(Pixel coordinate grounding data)
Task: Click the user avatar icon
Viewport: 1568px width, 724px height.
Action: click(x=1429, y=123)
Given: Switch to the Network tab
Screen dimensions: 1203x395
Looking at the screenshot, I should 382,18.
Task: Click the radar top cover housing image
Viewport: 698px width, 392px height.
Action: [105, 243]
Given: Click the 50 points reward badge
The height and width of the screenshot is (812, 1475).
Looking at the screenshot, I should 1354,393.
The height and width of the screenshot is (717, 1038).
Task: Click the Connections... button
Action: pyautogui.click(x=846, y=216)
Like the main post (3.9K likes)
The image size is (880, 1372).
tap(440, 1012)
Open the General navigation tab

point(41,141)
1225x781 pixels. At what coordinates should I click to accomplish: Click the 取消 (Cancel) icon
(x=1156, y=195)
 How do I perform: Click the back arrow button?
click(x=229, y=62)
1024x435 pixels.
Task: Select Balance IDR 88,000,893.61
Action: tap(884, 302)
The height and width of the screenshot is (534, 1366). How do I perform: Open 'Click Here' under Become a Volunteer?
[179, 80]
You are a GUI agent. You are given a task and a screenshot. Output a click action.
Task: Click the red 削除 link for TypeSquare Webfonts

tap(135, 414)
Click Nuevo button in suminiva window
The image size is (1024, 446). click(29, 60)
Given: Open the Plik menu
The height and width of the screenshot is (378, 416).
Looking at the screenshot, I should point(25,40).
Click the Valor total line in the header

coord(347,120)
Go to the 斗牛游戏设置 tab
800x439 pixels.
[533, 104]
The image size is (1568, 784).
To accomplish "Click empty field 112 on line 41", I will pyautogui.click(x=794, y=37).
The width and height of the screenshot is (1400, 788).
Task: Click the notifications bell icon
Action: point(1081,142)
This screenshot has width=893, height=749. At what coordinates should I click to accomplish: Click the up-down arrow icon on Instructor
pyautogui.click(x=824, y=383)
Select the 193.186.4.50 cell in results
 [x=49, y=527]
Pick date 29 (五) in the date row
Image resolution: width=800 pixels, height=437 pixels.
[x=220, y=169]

HOW TO COMPLETE THIS TASK: Return only what runs from the line containing "This screenshot has" to the last line of the records above, both ends included, exactly as written.

REPLY TO THE EXERCISE:
This screenshot has width=893, height=749. At what coordinates should I click to accomplish: Click the up-down arrow icon on Instructor
pyautogui.click(x=824, y=383)
Select the 193.186.4.50 cell in results
 [x=49, y=527]
Pick date 29 (五) in the date row
Image resolution: width=800 pixels, height=437 pixels.
[x=220, y=169]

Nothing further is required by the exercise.